Nested Pick of object properties

Question

I have some code that looks like this simplified example:

interface Foo {
    x: string;
    y: string;
}

interface Bar {
    a: string;
    b: number;
    foo: Foo
}

function printStuff(bar: Bar) {
    console.log(bar.a);
    console.log(bar.foo.x);
}

In my unit tests, I want want to call printStuff with the bare minimum parameters: {a: 'someval', foo: {x: 1}}. I don't want to construct an object with the complete parameter set for both Foo and Bar.

I realize I can write the parameter signature of printStuff as an anonymous interface, but then it's disconnected from any changes that occur to Foo and Bar.
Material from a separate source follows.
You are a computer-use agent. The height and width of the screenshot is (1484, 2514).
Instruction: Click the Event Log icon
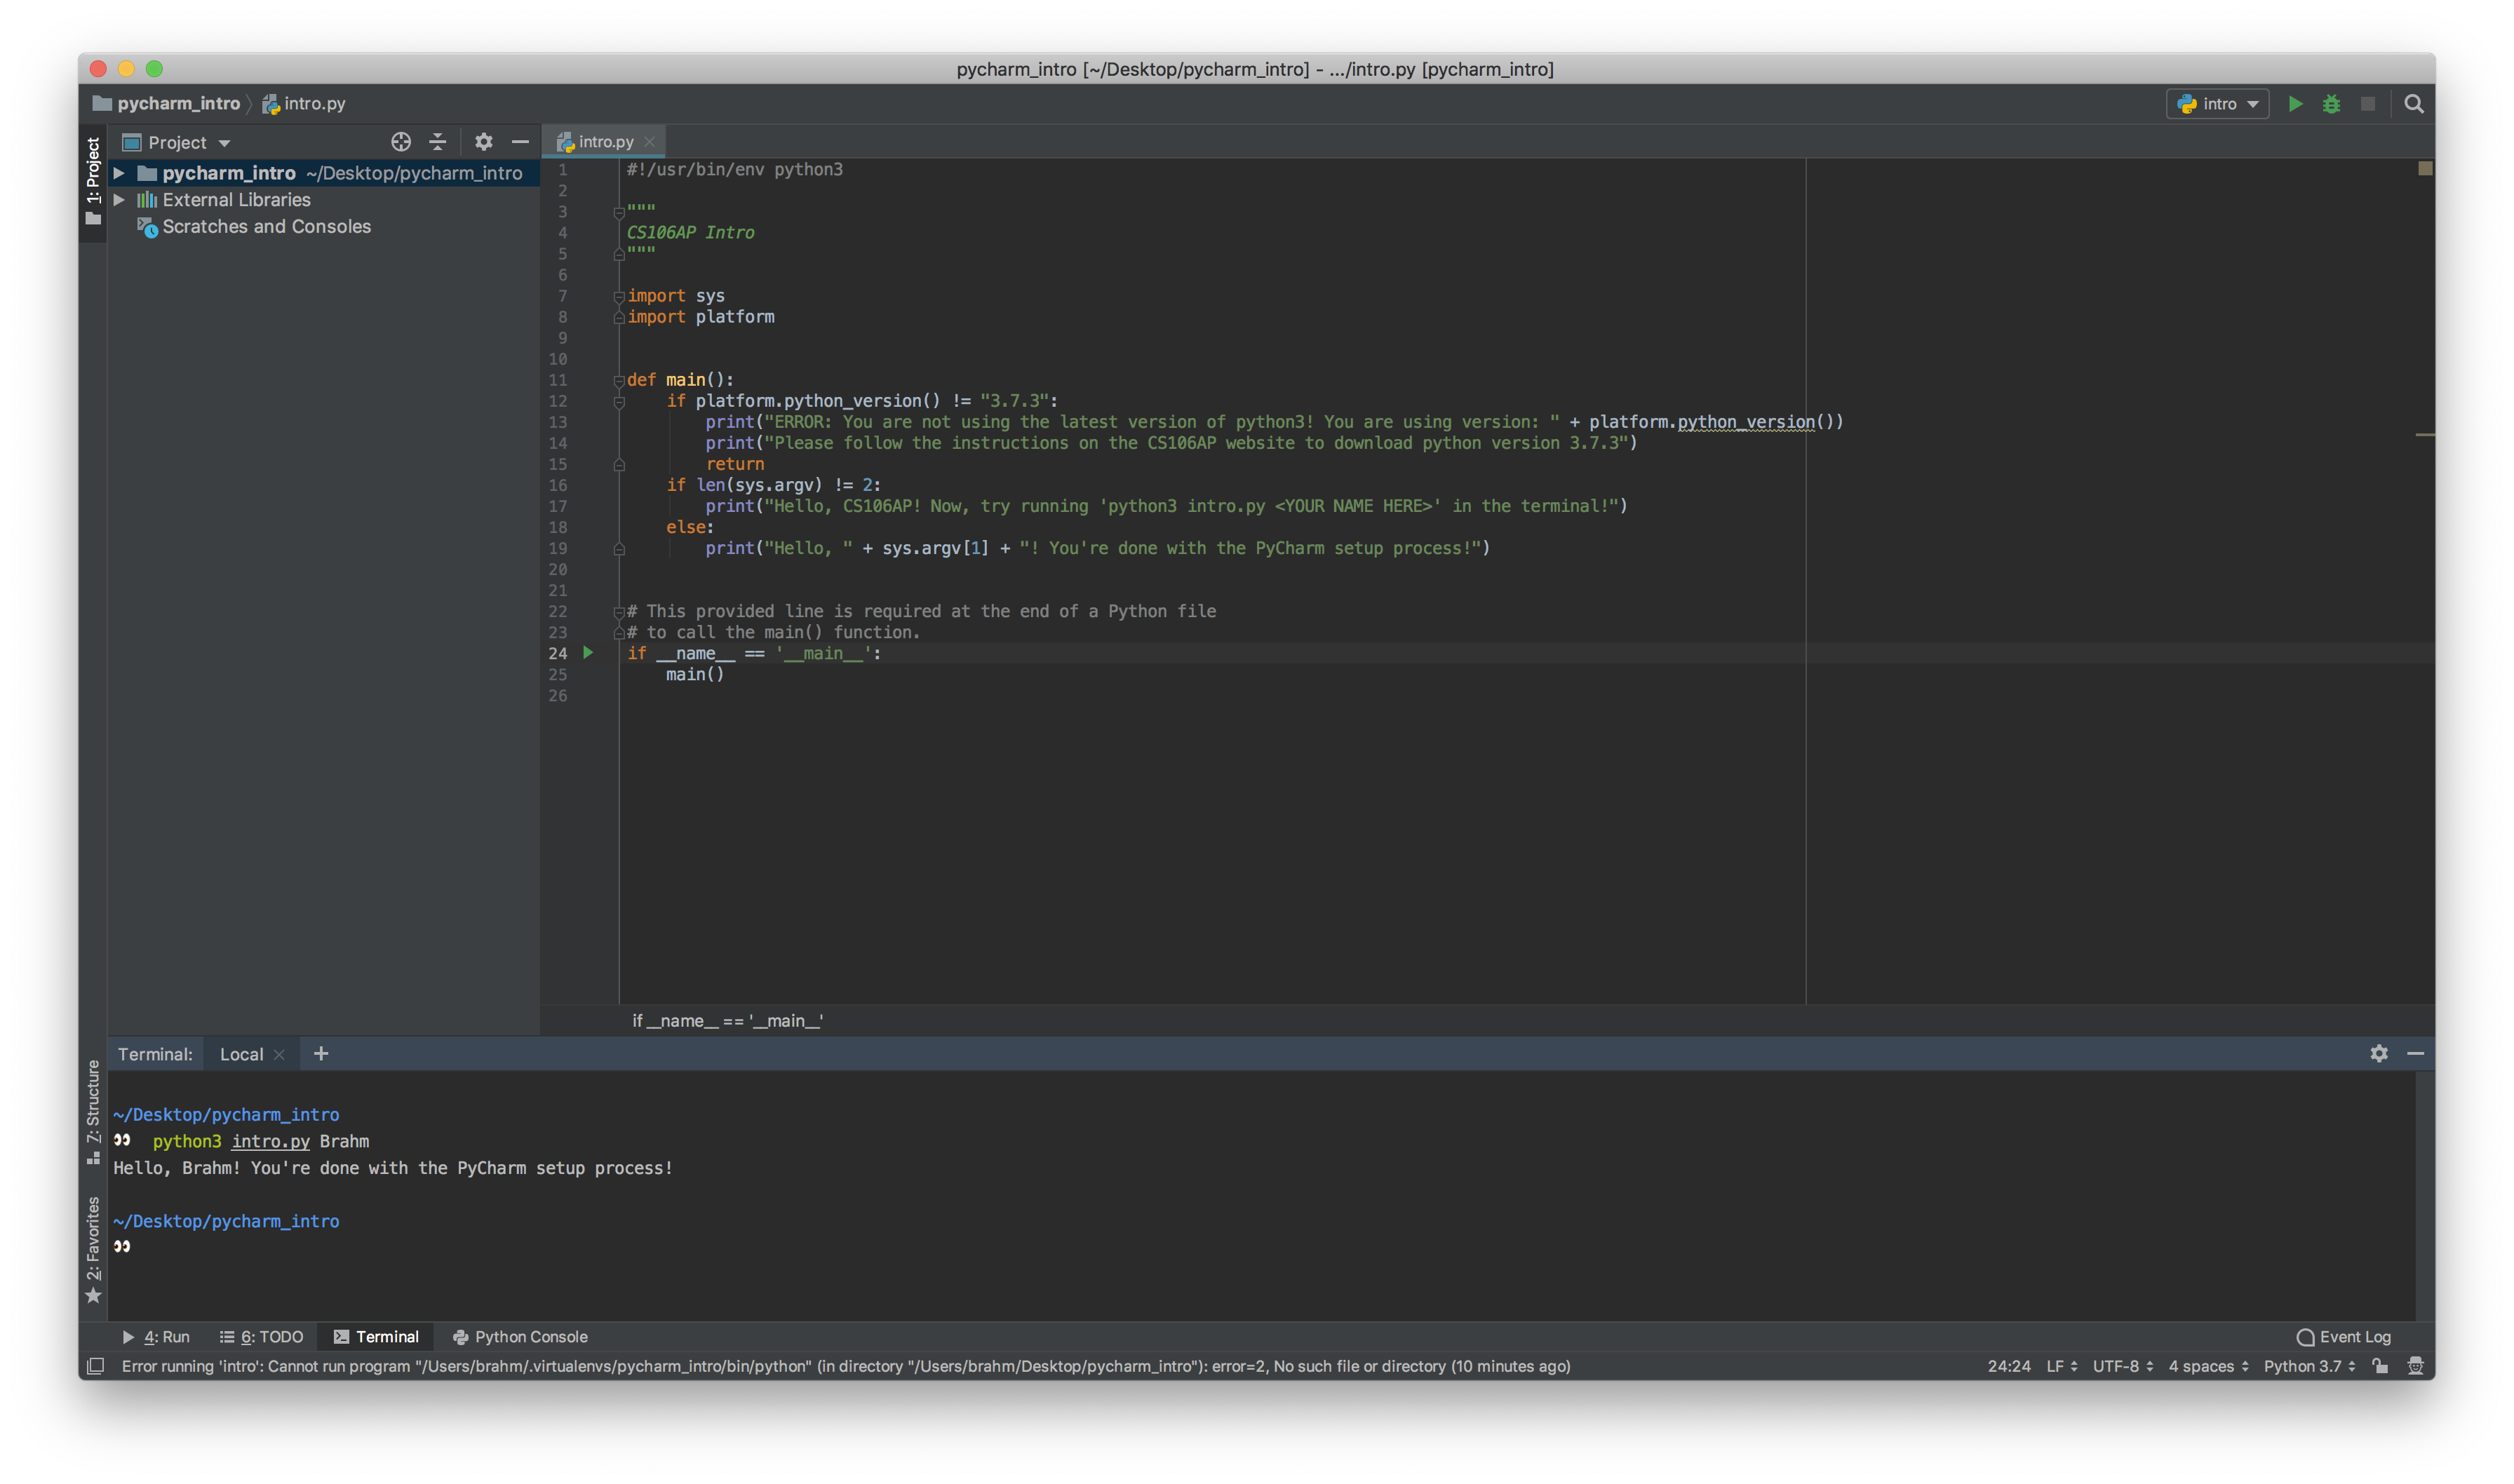pyautogui.click(x=2304, y=1335)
And it can get verbose if I use more properties from the parameter.

Can I instead use Pick to define the exact properties my function takes?

Answer 1

There are several ways to slice and dice this with type or interface.

Here's a granular approach that avoids anonymity and maintains relationships:

interface FooX { x: number; }
interface FooY { y: number; }

interface BarA { a: string; }
interface BarB { b: string; }

interface SlimBar extends BarA {
    foo: FooX;
}

interface Foo extends FooX, FooY {}

interface Bar extends BarA, BarB {
    foo: Foo;
}

function printStuff(bar: SlimBar) {
    console.log(bar.a);
    console.log(bar.foo.x);
}

const stuff = { a: 'someval', foo: { x: 1 } };
printStuff(stuff);

Try it in TypeScript Playground

Or you can skip the extra types and cast as any:

function printStuff(bar: Bar) {
...
printStuff(stuff as any);